━━ Data supplied ━━

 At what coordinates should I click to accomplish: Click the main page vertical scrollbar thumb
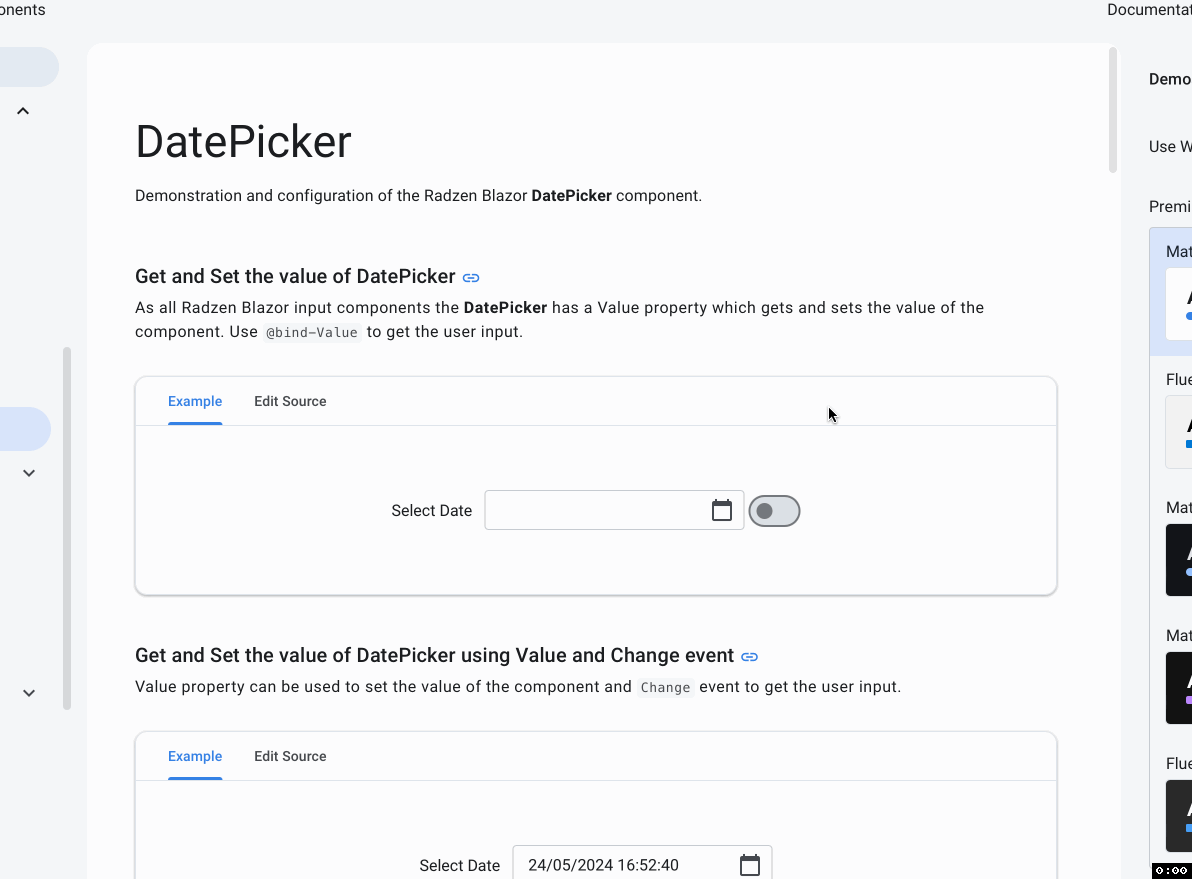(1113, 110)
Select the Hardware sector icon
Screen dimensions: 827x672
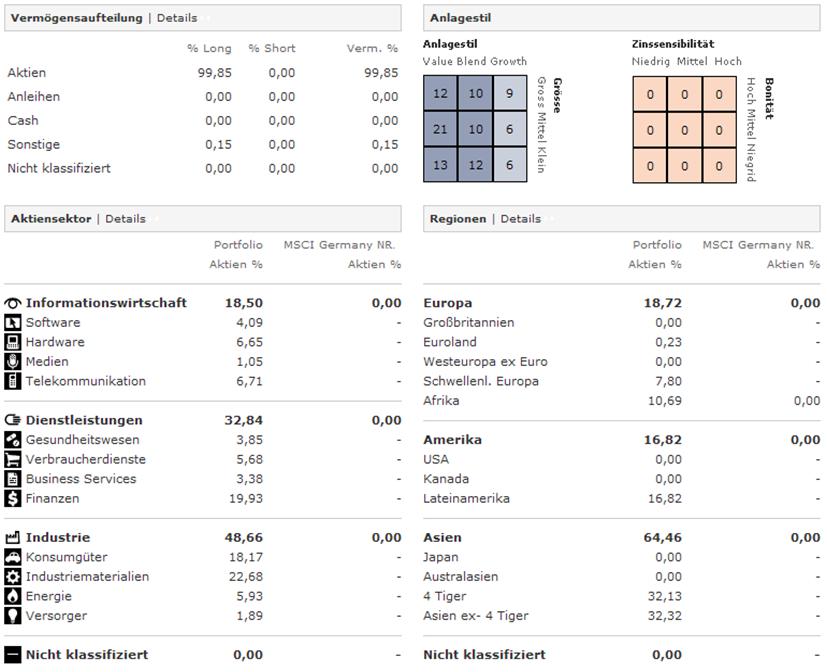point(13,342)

━━━

Directions for this task => Set all of the records down once more, letter for letter, with the images removed.

Output for this task =>
 At what coordinates should I click to accomplish: Click the main page vertical scrollbar thumb
(1113, 110)
Select the Hardware sector icon
Screen dimensions: 827x672
point(13,342)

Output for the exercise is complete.